Saturday, September 20, 2008

Reports

It's all very well to have a display of what is going on in your system at the moment - but what's been happening during the course of last month? Can you compare last year to today? How can I prove that whatever-change-was-just-made has (or has not) made a difference?


Sure, you can hack together an SQL routine or Perl script to get the raw data out of the monitoring system, but then what about showing your conclusions to someone who doesn't speak your type of jargon? You need something which creates reports which have been made for human eyes - not man/machine hybrids.

In other words, you need reports so you can translate your technical knowledge into business knowledge and in that way share your IT information with the decision making sections of your company/organization.

 

image 

TCR1

image

One of the nicer ideas in Tivoli at the moment is the gradual merging of all the various reporting routines in the myriad Tivoli products.

IBM has taken the standard BIRT reporting system and wrapped it up as Tivoli Common Reporting (TCR) - all the cooler newer versions of the Tivoli family have their reports in this new standard. The site I linked to has a list of all the TCR offerings. More and more of them are published on OPAL all the time. ITM6.2 reports have just had an update, for example.

Using BIRT means that the reporting engine is (a) free and (b) easily customizable - for those who know what they're doing with it. Alas, I'm not yet quite good enough with BIRT to create my own extra-special reports.

The next version of TADDM will use these reports and I'm curious as how to go about creating a "mashup" of a report which merges CMDB data with monitoring events - for example, how about a report which shows Number of Failures as a function of Number of Configuration Changes across the organization?

-- Robert

Friday, September 12, 2008

Flush the buffer

A recent conversation in the Developerworks ITM 6.x forum dealt with an unusual problem with Universal Agents.
A few rows were showing up cropped - only the first part of the line was making it's way from the UA to the TEMS/TEPS database.

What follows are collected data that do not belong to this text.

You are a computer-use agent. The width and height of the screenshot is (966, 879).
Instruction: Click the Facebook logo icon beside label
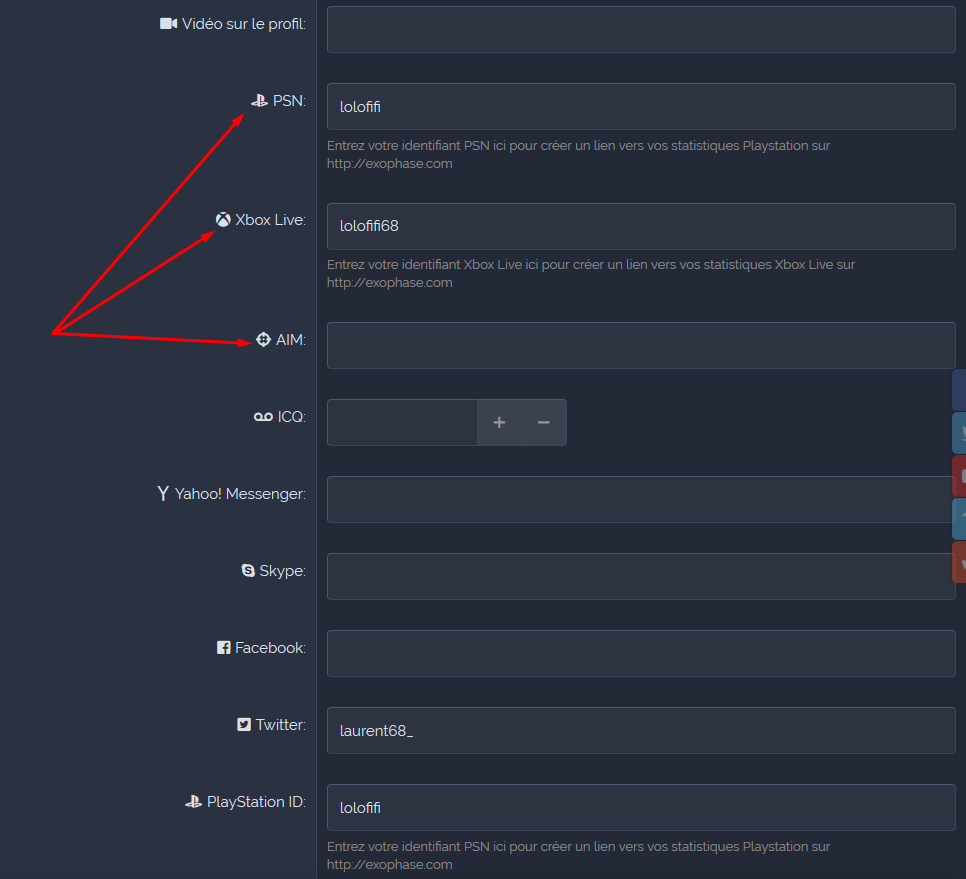(224, 648)
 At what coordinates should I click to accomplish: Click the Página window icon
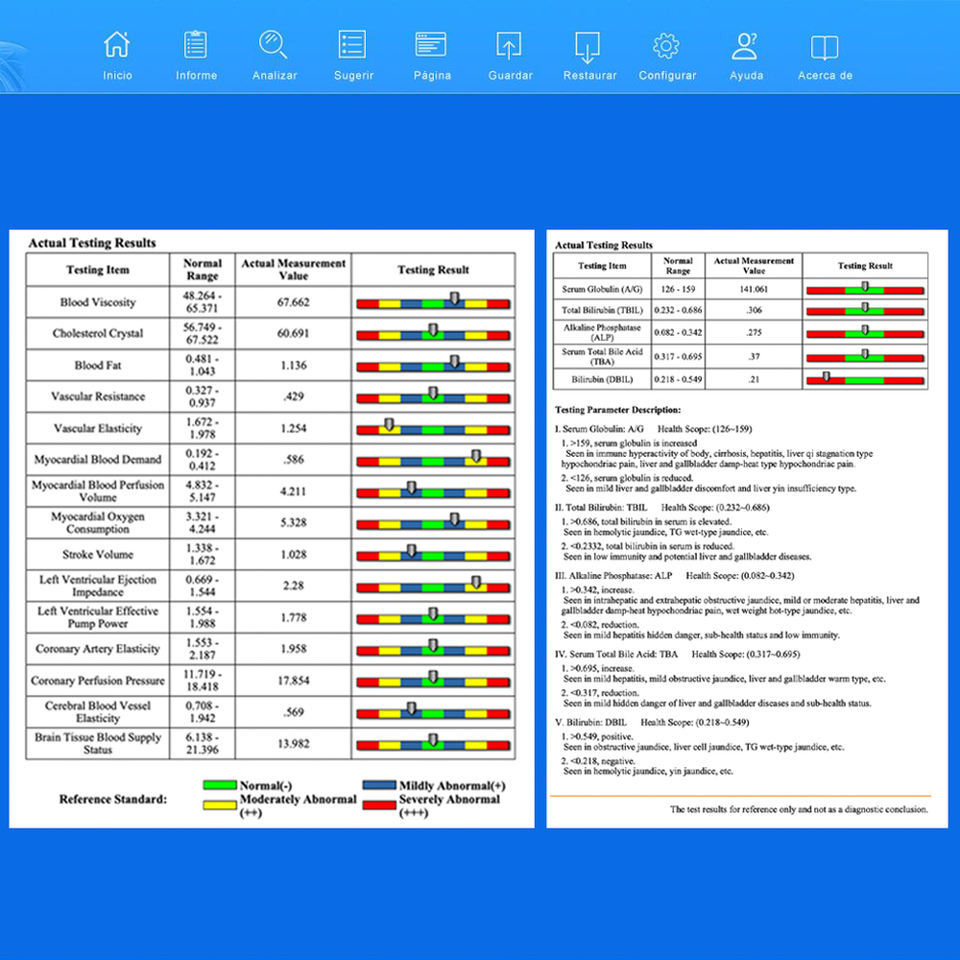click(x=431, y=45)
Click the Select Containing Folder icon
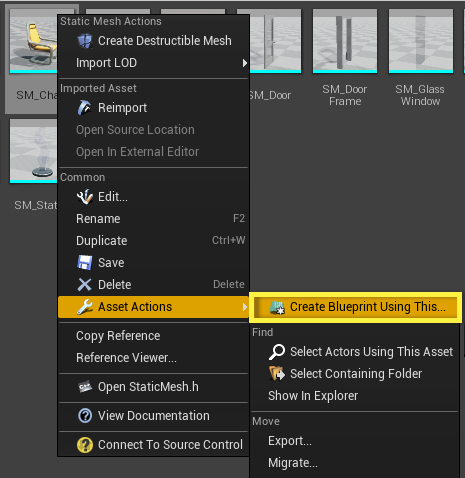This screenshot has height=478, width=465. click(277, 374)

The root of the problem turned out to be the UA's "unflushed buffer". What is a buffer and why should it be flushed?
A computer program, be it a simple "hello world" application or a complex missile control system, can often be summarized like this:

Get Input -> Do Something -> Write Output and repeat.

Now, things get complicated when we try to be more efficient. Say we've got a script which is checking a series of files/disks/servers/anything. If it wrote the result of each check immediately then the hard disk writing heads would constantly be starting and stopping - which is not efficient. What happens (behind the scenes) is that the operating system creates a Buffer of information which holds the lines temporarily. Once enough lines have been written into the buffer, the buffer is written (flushed) to the disk. This translates as much less starting and stopping of the disk heads. If you run the script yourself then you'll see everything displayed on the screen because the operating system will flush the buffer at the end of the script - at the latest.

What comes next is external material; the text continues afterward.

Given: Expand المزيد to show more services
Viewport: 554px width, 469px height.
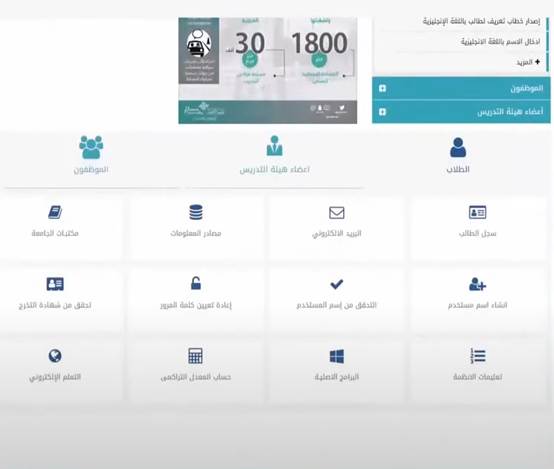Looking at the screenshot, I should click(x=528, y=62).
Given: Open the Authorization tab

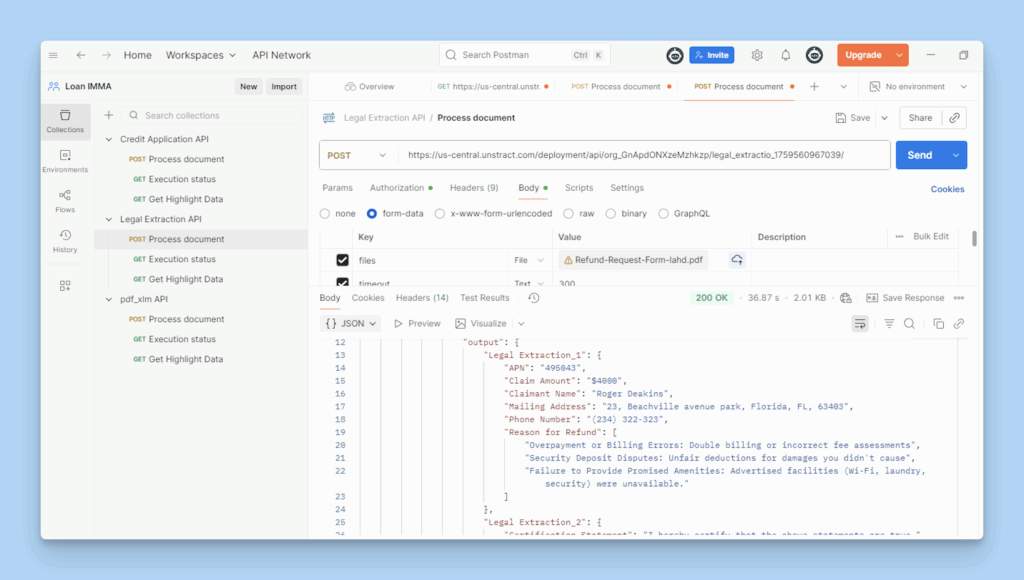Looking at the screenshot, I should pos(397,188).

Now, I don't know what the exact reason for the UA losing parts of lines, but I assume that the way the script UA works is reading the buffer that the script writes. If the UA reads the buffer BEFORE the operating system flushes the buffer then the UA will only get part of the information. This will not affect all UAs, but it might come and bite a few.

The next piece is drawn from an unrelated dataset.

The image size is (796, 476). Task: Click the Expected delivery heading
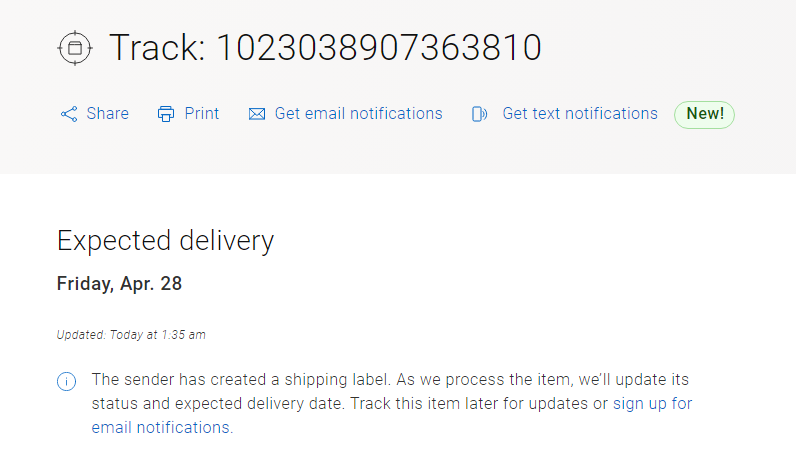[165, 241]
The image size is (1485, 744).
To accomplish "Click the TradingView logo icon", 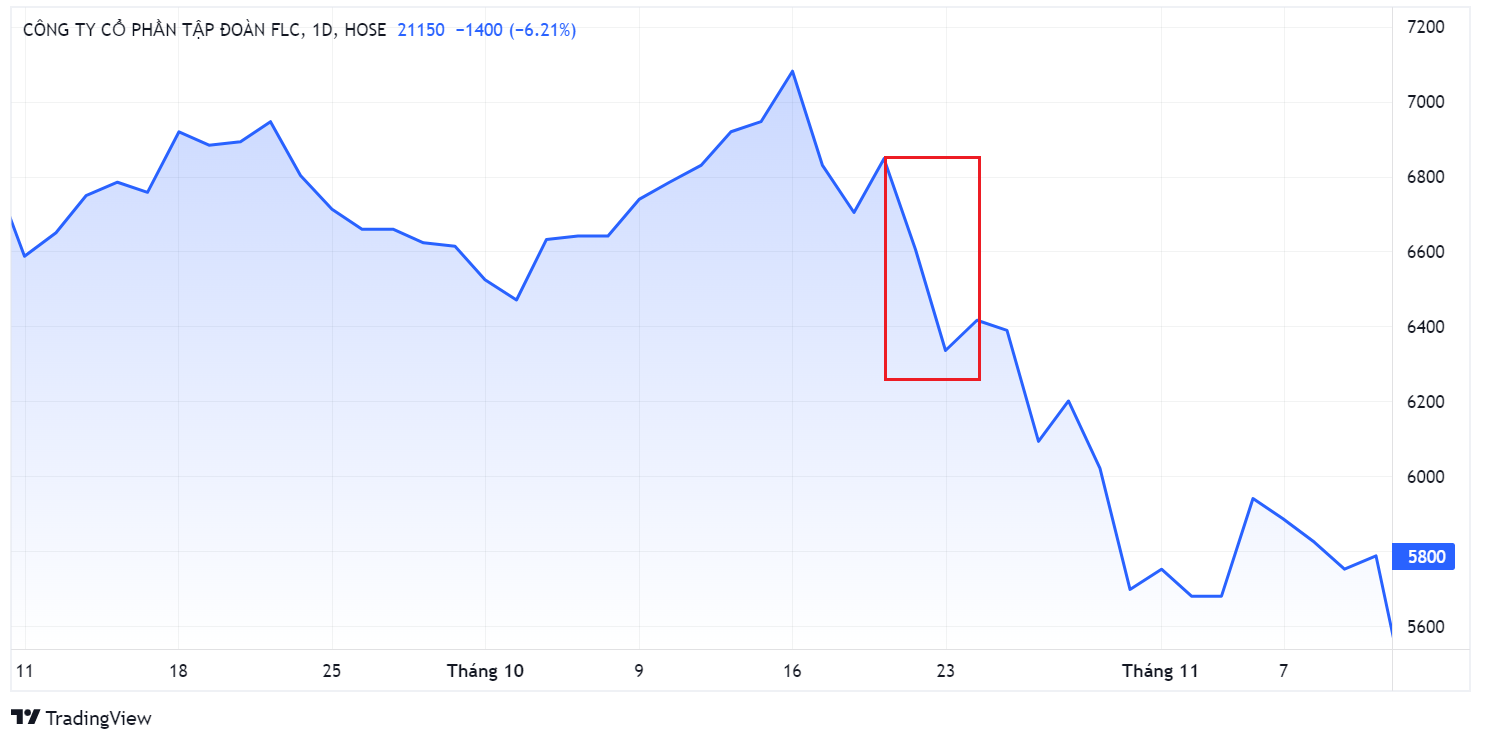I will [25, 718].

There is a full solution in the works, but a good workaround (for Perl) in the meantime is to add the following line to the beginning of the script:

BEGIN { $| = 1; }

This will make sure that the operating system flushes the buffer at the end of every output operation and that guarantees that the script and the UA are synchronized. If you're using other script languages, you'll have to find the equivalent function.

This also happened to me way-back-when when I was writing DCL scripts for the OpenVMS operating system. Just goes to show that what comes around, goes around! It also demonstrates that we Tivoli types need a good background in general computer science knowledge to help us solve fiddly little problems.

-- Robert